Angesparte Zeit für Pflegesituation nutzen

    Egal ob plötzlich eingetreten oder absehbar in Zukunft – benötigen Deine Angehörigen Deine Unterstützung in Form von aktiver Pflege, Hilfe im Haushalt oder für den ganzen Papierkram, erfordert dies in der Regel viel zeitlichen Aufwand Deinerseits. Damit Du nicht zu große berufliche und finanzielle Einschränkungen auf Dich nehmen musst kann unter Umständen ein Lebensarbeitszeitkonto oder ein Sabbatical hilfreich sein – wir geben Dir einen Überblick und wichtige Tipps.

    Wenn Urlaub und Freistellung nicht mehr ausreichen

    Unterstützt und pflegst Du Deine Angehörigen ist dies in der Regel ein zeitlicher Aufwand, den Du neben Deinem Berufs- und Privatleben zusätzlich leistest.

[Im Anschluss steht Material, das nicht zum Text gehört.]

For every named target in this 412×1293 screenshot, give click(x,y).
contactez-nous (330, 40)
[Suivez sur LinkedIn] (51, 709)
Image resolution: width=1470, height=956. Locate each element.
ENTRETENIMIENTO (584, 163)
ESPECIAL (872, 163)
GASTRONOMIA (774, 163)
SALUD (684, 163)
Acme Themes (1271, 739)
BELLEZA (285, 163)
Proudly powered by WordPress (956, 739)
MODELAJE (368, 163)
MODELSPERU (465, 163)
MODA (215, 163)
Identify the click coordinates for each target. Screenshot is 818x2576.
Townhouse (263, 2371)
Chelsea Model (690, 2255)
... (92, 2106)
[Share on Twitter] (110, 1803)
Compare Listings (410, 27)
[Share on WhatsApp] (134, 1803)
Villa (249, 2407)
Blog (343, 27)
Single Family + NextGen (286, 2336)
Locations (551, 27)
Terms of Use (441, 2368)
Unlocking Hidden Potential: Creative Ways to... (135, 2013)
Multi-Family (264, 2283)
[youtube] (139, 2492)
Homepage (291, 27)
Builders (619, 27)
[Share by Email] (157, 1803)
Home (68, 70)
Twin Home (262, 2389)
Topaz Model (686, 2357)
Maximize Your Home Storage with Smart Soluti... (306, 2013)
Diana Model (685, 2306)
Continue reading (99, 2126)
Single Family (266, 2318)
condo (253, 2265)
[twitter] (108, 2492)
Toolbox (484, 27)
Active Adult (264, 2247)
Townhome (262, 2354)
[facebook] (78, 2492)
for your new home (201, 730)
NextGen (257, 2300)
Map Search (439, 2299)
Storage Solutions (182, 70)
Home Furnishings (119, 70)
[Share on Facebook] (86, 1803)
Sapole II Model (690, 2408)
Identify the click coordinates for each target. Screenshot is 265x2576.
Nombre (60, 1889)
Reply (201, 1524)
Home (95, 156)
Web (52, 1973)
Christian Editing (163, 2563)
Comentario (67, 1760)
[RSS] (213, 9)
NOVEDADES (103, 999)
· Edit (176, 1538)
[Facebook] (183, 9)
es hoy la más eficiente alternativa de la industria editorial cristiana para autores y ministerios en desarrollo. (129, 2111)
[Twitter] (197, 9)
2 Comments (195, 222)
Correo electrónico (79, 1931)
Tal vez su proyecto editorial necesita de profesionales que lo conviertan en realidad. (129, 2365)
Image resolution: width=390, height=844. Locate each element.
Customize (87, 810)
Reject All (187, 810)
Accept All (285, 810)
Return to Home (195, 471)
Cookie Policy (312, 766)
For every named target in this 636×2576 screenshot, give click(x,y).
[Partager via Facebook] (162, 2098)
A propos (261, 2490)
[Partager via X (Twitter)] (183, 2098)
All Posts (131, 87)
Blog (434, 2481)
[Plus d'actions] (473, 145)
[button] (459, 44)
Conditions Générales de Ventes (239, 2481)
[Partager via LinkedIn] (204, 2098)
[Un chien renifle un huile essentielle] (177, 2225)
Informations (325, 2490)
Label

    Dies geschieht entweder außerhalb Deiner Arbeitszeit, durch Freistellung von Deinem Beruf oder innerhalb Deines Urlaubs. Weiterhin genießt Du je nach Pflegesituation u. -grad ggf. die Möglichkeit weiterer Freistellungs- u. Unterstützungsleistungen.

    Noch unentschieden? Wir haben die verschiedenen Freistellungs- und Unterstützungsleistungen für Dich in dem Übersichtsartikel “Vorhandene Angebote Deines Unternehmens nutzen” zusammengestellt.

    Jedoch kommst Du vielleicht irgendwann an einen Punkt, wo die Freistellung bzw. Urlaubstage nicht mehr ausreichen und Du mehr Zeit benötigst. Hier kann die Nutzung Deines Lebensarbeitszeitkontos in Form von Freistellung oder ein Sabbatical eine Lösung sein.

    Was ist das Lebensarbeitszeitkonto?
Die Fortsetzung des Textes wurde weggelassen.